In vitro	DMSO	72 mg/mL (201.23 mM)
	Ethanol	11 mg/mL (30.74 mM)
	Water	<1 mg/mL
In vivo	30% PEG400+0.5% Tween80+5% propylene glycol	30 mg/mL

Biological Activity

Description

A-803467 is a selective Na_V1.8 channel blocker with IC50 of 8 nM, blocks tetrodotoxin-resistant currents, exhibits >100-fold selectivity against human Na_V1.2, Na_V1.3, Na_V1.5, and Na_V1.7.

Features

The 1st small-molecule blocker of sodium channels showing both high potency and significant subtype-selectivity among the sodium channel family.

Targets

Na(V1.8) channel ^[1]

8 nM

In vitro

A-803467 potently blocks recombinant human or rat Na_V1.8 channels with IC50 of 8 nM and 45 nM, respectively, at a holding potential of -40 mV. At a resting state, A-803467 also potently blocks human NaV1.8 channels with IC50 of 79 nM. A-803467 blocks tetrodotoxin-resistant (TTX-R) currents in rat dorsal root ganglion neurons in a concentration-dependent manner with IC50 of 140 nM, more potently compared with both mexiletine and lamotrigine with IC50 of >30 μM. A-803467 displays 300- to 1,000-fold higher selectivity for hNa_V1.8 over hNa_V1.2, hNa_V1.3, hNa_V1.5, and hNa_V1.7 channels with IC50 of 7.38 μM, 2.45 μM, 7.34 μM, and 6.74 μM, respectively.
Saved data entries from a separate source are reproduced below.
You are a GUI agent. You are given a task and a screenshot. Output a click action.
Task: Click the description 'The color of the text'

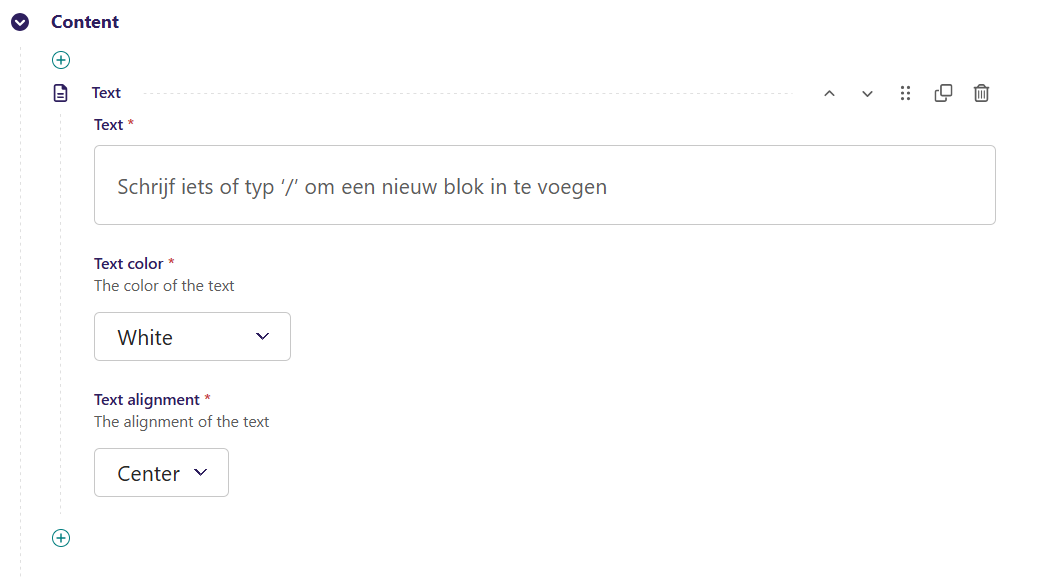(x=164, y=286)

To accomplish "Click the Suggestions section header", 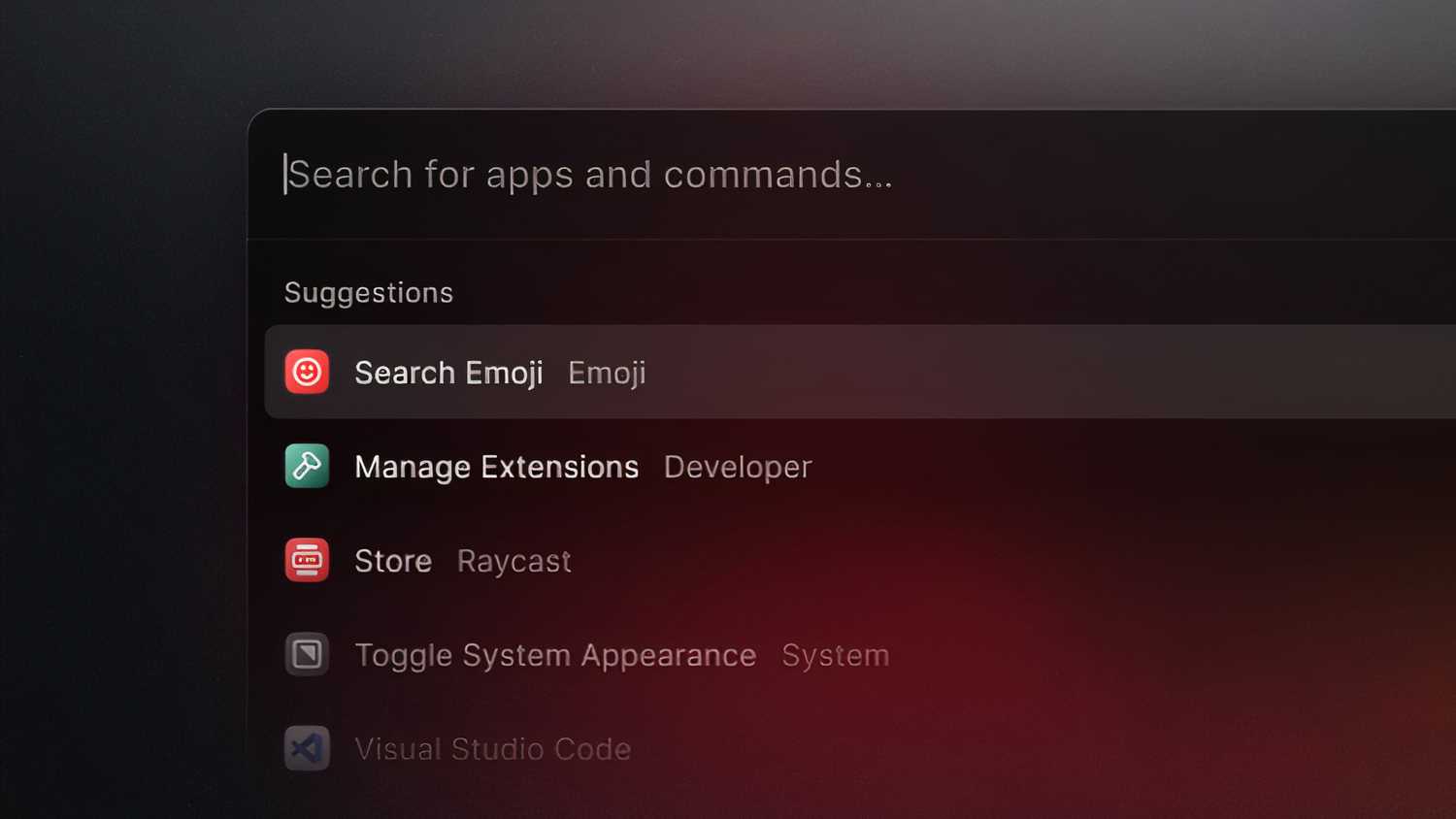I will pos(368,292).
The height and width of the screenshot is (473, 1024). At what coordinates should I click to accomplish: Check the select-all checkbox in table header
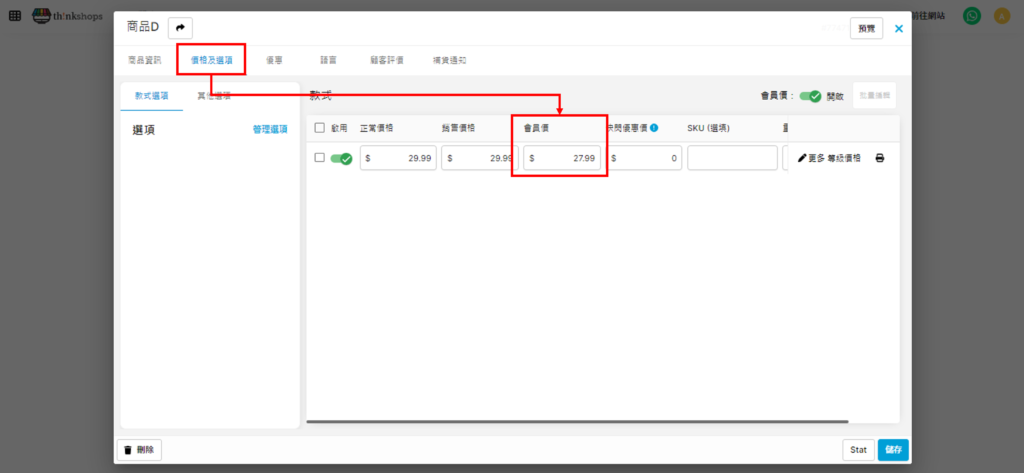[320, 128]
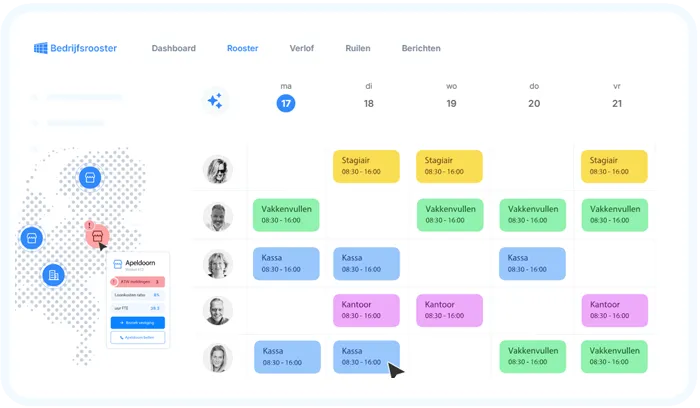Viewport: 700px width, 408px height.
Task: Go to the Berichten tab
Action: coord(421,48)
A-803467 shows no significant activity against other channels and receptors expressed in peripheral sensory neurons including TRPV1, P2X_2/3, Ca_V2.2 and KCNQ2/3 channels with IC50 >10 μM. A-803467 also shows no or weak activity against a broad screening panel of cell-surface receptors, ion channels, and enzymes with IC50 of >2 μM. A-803467 at 0.3 μM but not 0.1 μM significantly inhibits the generation of spontaneous and electrically evoked action potentials. ^[1]

In vivo

Consistent with its effects on neuronal action potential electrogenesis in vitro, systemic administration of A-803467 (20 mg/kg, i.v.) to spinal nerve ligated rats, significantly reduces both spontaneous and von Frey hairevoked firing of spinal dorsal horn wide dynamic range neurons by 66% and 53%, respectively, compared with baseline levels. Administration of A-803467 also dose-dependently reduces mechanical allodynia in a variety of rat pain models including spinal nerve ligation (ED50 = 47 mg/kg, i.p.), sciatic nerve injury (ED50 = 85 mg/kg, i.p.), capsaicin-induced secondary mechanical allodynia (ED50 ≈ 100 mg/kg, i.p.), and thermal hyperalgesia after intraplantar complete Freund's adjuvant injection (ED50 = 41 mg/kg, i.p.). A-803467 is inactive against formalin-induced nociception and acute thermal and postoperative pain, as well as in a chemotherapy-induced pain model (vincristine). ^[1]